Die Dimensionen der Elemente können auch als Eigenschaften der Elemente umschrieben werden. Das kann am Beispiel des Elements „Aufgabe“ gezeigt werden. Eine Aufgabe entsteht zu einem bestimmten Zeitpunkt, ganz gleich ob dieser Zeitpunkt vorausgesehen werden kann oder nicht. Die Erfüllung der Aufgabe beansprucht Zeit, erfordert also einen Zeitraum. Die Aufgabe entsteht an einem Ort bzw. in einem Raum. Dieser Ort kann gleichbleiben (z.B. Geschäftsstelle) oder wechseln (z. B. Außendienst). Die Aufgabe kann entweder nur an einem Ort erfüllt werden (z. B. an einer Baustelle) oder an einem beliebigen anderen Ort (z. B. beim Kunden). Schließlich fällt eine bestimmte Menge von Aufgaben in einem Zeitraum an. Ähnliches kann für Aufgabenträger gelten. Sie sind nur für acht Stunden am Tag, maximal in der Zeit von 7.00 bis 18.00 Uhr, an sechs Tagen in der Woche verfügbar, sie bieten nur an bestimmten Orten ihre Arbeitsleistung an und sie stehen u. U. auch nur in einer begrenzten Anzahl zur Verfügung. Für die Sachmittel und die Informationen gibt es analoge Beispiele.
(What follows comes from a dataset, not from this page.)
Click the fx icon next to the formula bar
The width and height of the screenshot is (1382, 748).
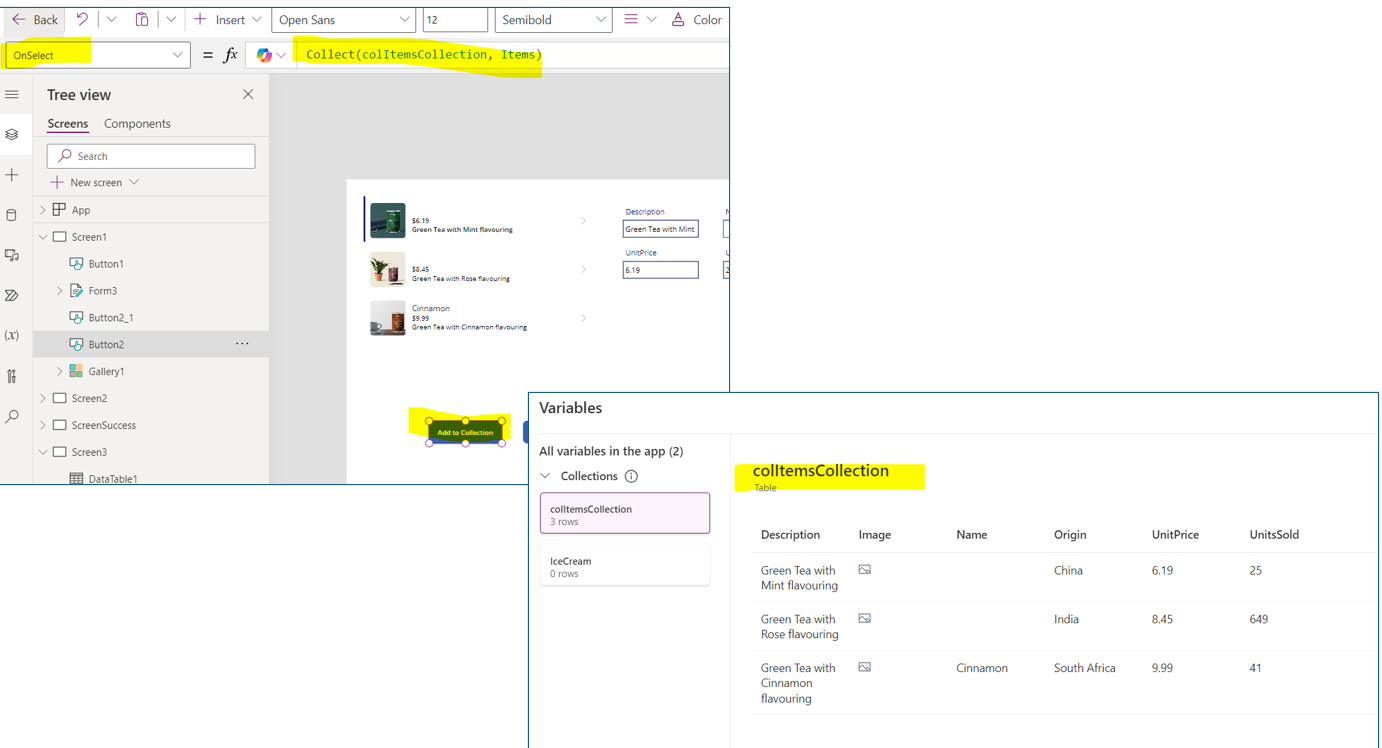231,55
Diese Dimensionen gelten gleichermaßen für die klassische Hierarchie wie für die Sekundärorganisation und die hierarchiearme Organisation. Das wird besonders sichtbar, wenn etwa über die quantitative Personalausstattung nachgedacht wird. Zu diesem Thema wird in Kapitel 9 „Personalbemessung“ ausführlich Stellung genommen. Dabei geht es um Mengen und Zeiten von Aufgaben einerseits und verfügbare Ressourcen andererseits. Dieses Thema rückt immer dann in den Vordergrund, wenn es um eine effiziente (kostengünstige) Aufgabenerfüllung und um eine angemessene Auslastung geht.